Infobip, a cloud-based customer communication platform, decided 18 months ago that the bottleneck had to go. The company rolled out Microsoft 365 Copilot to all 3,500 employees. Not as a pilot. Not to a select team. Everyone.
Section 1: How Infobip Deployed Copilot Across 3,500 Employees
Vuković uses Copilot to summarize internal meetings and conversations with partners, then extract follow-up action items. But the deployment goes far beyond meeting notes. Infobip feeds both structured data and unstructured text — the kind that lives in emails, chat logs, and documents — into the AI for analysis.
The company also built custom AI agents using Copilot Studio, Microsoft's tool for creating enterprise chatbots without heavy engineering. These agents live inside Microsoft Teams and serve two primary functions: internal knowledge retrieval assistants and workflow-specific bots. They were deployed directly to business teams without requiring large development cycles.

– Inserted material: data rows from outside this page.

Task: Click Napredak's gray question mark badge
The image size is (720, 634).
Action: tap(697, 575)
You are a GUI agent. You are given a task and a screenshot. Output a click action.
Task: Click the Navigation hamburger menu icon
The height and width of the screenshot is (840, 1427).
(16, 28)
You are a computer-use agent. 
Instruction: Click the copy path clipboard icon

Before Copilot, a team member would manually transcribe meeting takeaways, write an email summary, and then copy action items into a task list. That process took hours, sometimes spilling into the next day. Now, insights from a meeting flow directly into Outlook as follow-up emails, into Word as structured summaries, or into Planner as task lists. The manual translation layer — converting spoken conversation into structured work — has been eliminated.
Section 2: What Actually Changed — The Speed of Analysis
The headline number is the shift in cycle time. Data analysis and decision-making that used to take days now takes hours. That is not a marginal improvement. It is a structural change in how the organization processes information.
But the real insight is not about the tool. It is about what the tool forced Infobip to do. Deploying Copilot at scale required the company to look at its existing workflows and ask which ones were built around human limitations rather than business logic. The old process — manual transcription, email forwarding, task entry — existed because there was no alternative. Once the alternative arrived, the process itself became the obstacle.
Vuković's team did not just add AI to the old workflow. They dismantled the old workflow and rebuilt it around the AI. The result is that analysis speed is no longer a function of how fast a person can type or copy-paste. It is a function of how fast the AI can parse the input and surface the output.
Closing
Infobip's experience suggests that the real ROI of enterprise AI is not in doing the same work faster, but in redesigning work so that speed becomes a default property of the system, not a goal to chase.